マネジメント実験室

小さな企業の経営・マネジメントを通して日々考えたこと、学んだこと、感じたことを。

組織を変革するⅡ

離反する社員が出たものの,組織運営は格段にやりやすくなった。派遣,パートの活用で売上げも覚悟したほどは落ちなかった。結束力は強くなったわけだから,あとは売上げを上げる努力をすればいいと楽観的に構えていた。
しかし,ここから事業部は迷走を始める。会社の全体方針が変わってしまったのだ。


◆『現場のことはわからないから』
私の事業部は,唯一現場を持つ事業部として,運営・マネジメントについてはかなり独立色が強かった。ところが,全社的な事業間のシナジーが必要だという方針に変わってしまったのだ。理由は単純で,組織運営やマネジメントにいろいろ問題が出た私の事業部に比べて,メインの事業部が順調に成長していたため,運営方針を統一したらうまくいくのではないかと考えたためだ。
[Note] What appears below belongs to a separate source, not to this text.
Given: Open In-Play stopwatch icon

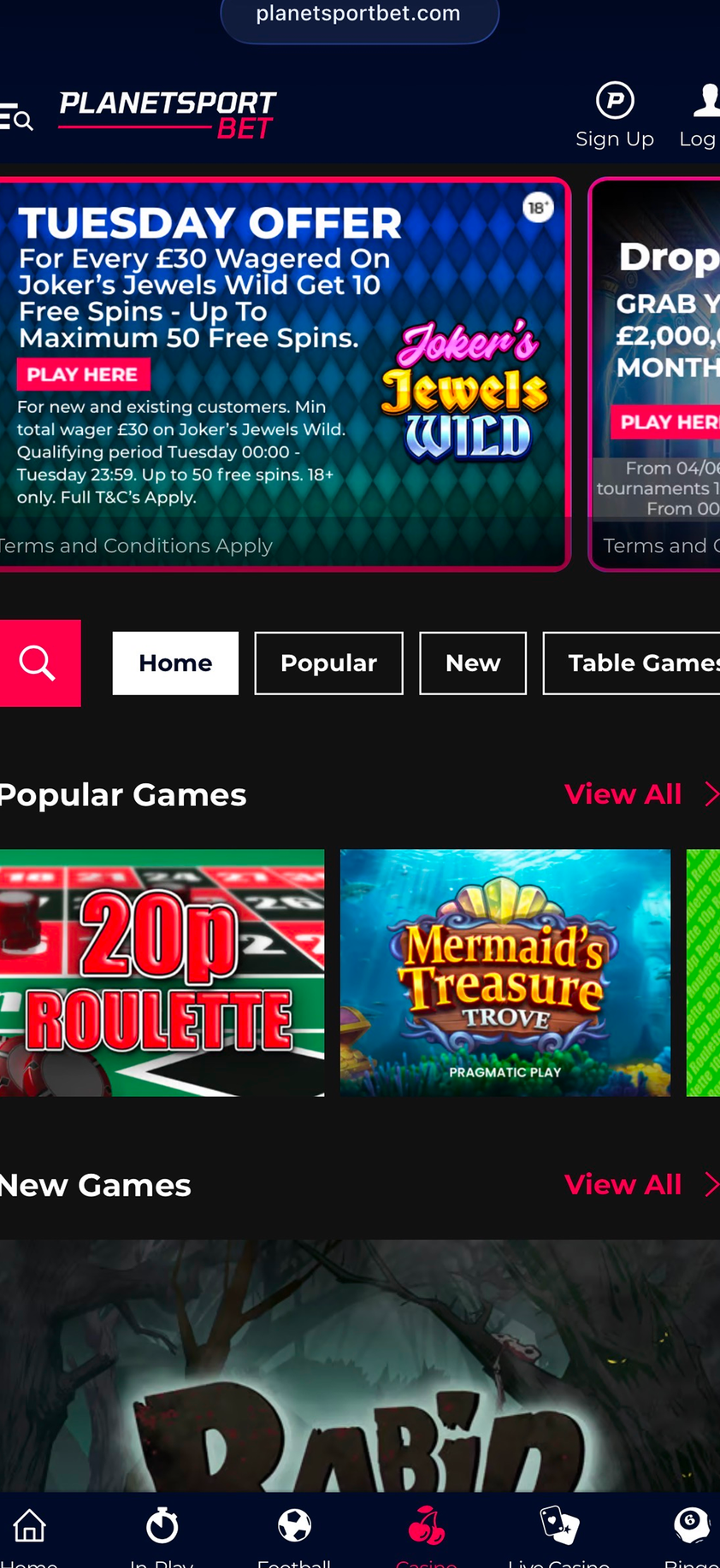Looking at the screenshot, I should (x=162, y=1526).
私の事業部はいわばベンチャー内ベンチャーのようなもので,「ニーズがあるから」始めた事業である。もともとメイン事業とのシナジーを見込んで始めたわけではない。だから,運営方針の統一といっても無理があることは明らかであった。しかもタイミング悪く,私は事情があってこのベンチャーから離れることになっていた。そこで営業本部長を管理者としたのだが,本部長は営業はわかっても現場のオペレーションについてはほとんど理解していなかったため,結局は現場責任者に任せっきりになってしまった。私は会社を離れるにあたって,「独自の運営を維持しなければ組織がおかしくなる。マネジメントの対象は営業部隊ではなく,現場の集団だから。」との意見を述べたのだが,方針が変わることは無かった。


◆『1年間の迷走の末,再び戻る』
この後約1年間に渡り,組織は徐々に疲弊していった。売上げ至上主義の下,顧客との間にトラブルが生じても,オペレーションの改善もなく,サービスの見直しもしなかった。戦略も無く,現場の我慢と犠牲だけで組織を持続していたのだ。それでも途中までは売上げ上昇も見られたのだが,結局疲弊した組織では成長の持続は不可能だったようだ。再び社員が離脱し,顧客とのトラブルが頻発。売上げも目に見えて落ちてきてしまった。
そして1年後,事業部は存続をどうするかを考えるところまで来ていた。統括者であった営業本部長もすでに退職していた。社長としては,せっかく始めた事業ではあるが,無理をして続ける必要は無いと判断した。ただ,やるべきこと,試すべきことを全てやった上なら納得もできるが,未だ不完全燃焼の状態だとも考えたようだ。
そこで,どうせダメになってしまうなら,事業の基礎部分を創り,現場(中身)を良く知っている私を最後にもう一度投入し,最後の判断をしようと腹を括ったらしい。
社長から,再度の建て直しを依頼されたとき,私も引導を渡すなら自分でやりたいと考えた。たくさんの社員の屍の上に成り立っているような事業部を,他人の手で処理されてしまうのはやりきれない思いがした。とにかく1年間,権限を持って組織変革に臨み,ダメなら諦めるという覚悟で,再び戻ることにした。